Stories from the Dirty Wu By Jake Hogan
Chickadees in a Chain-Link Fence
I am nine years old and I know everything. A month ago, Anthony and I were staring up at the sky from the half-acre of asphalt where we have recess. There were no clouds, but the sky was dotted with the white shapes of seagulls circling us above, sojourners from the shore ten miles east. “Why are they here if the ocean is far away?” he asked. “Do they think the pond is the ocean?” “No, they came here for these,” I told him, as I shook the last Cheez-its from a Ziploc bag into my palm. “They like it here because it’s dirty,” he said. “My dad says in Winchester they call it the Dirty Wu because when the wind blows over there from Woburn, it smells bad.” I didn’t like that statement.
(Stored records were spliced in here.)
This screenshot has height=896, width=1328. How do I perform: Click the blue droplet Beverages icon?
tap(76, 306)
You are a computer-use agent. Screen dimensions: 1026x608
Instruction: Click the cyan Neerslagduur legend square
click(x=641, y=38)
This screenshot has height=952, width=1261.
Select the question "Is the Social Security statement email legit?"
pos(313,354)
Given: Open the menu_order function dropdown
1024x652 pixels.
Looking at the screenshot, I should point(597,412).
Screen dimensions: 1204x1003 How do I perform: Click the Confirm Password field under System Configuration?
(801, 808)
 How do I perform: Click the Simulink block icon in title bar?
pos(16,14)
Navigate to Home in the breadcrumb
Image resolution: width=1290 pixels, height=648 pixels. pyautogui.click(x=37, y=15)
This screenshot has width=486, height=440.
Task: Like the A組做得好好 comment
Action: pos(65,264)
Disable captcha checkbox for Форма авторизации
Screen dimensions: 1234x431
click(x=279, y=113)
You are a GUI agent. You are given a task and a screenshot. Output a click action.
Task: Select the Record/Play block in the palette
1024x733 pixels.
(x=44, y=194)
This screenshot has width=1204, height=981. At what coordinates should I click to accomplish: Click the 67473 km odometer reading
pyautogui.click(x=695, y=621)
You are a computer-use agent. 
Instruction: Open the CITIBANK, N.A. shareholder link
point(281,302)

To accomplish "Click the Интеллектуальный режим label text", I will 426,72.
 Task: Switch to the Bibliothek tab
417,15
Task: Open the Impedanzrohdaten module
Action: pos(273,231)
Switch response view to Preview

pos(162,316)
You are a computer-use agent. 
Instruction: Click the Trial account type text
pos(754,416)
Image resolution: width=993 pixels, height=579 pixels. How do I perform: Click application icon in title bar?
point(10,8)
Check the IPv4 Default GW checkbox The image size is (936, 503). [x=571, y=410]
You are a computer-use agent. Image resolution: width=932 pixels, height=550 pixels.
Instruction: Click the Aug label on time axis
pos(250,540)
I’d heard it called that, but I’d never been told that the name referred to a smell. I wanted to tell him that I thought he was mistaken, but if I’m wrong, he might think he knows more than me. So I just said, “I know,” and decided to fact-check later.
The truth is, I am nine years old and I know everything, but I learned it from people who know even more, inheriting information in anecdotal adages. My grandmother has lived here for all sixty-four years of her life, and her mind hosts a dense compendium of things I ought to know—all the stories they don’t write down. Like how before fridges made ice cubes, Puggy next door was the iceman, and he took horses out onto the pond in winter to cut ice. “Don’t you ever walk on that ice. You’ll fall through like the horses,” she would say. “Their bodies are still under there.” It’s a no-go in the summer, too. “There used to be a beach on Horn Pond,” she told me, pronouncing the name like ‘honpon,’ “and when I was your age I nearly died because the weeds pulled me under.” “And when she was young, your mother ran out the front door screaming ‘cause a man in the pond was drowning. She was gonna jump in the pond and I had to hold her back. Guess what the man was caught on? A mattress spring! Someone dumped a mattress in there and killed that poor man.” If the pond could talk back to us, I wonder if it would apologize. My grandmother told me that before I was born, my great aunt Sheila had just graduated from the high school and was driving with her friends when she swerved off the road and plummeted into the water. But you can’t really blame the pond for that. Besides, there are good things, too.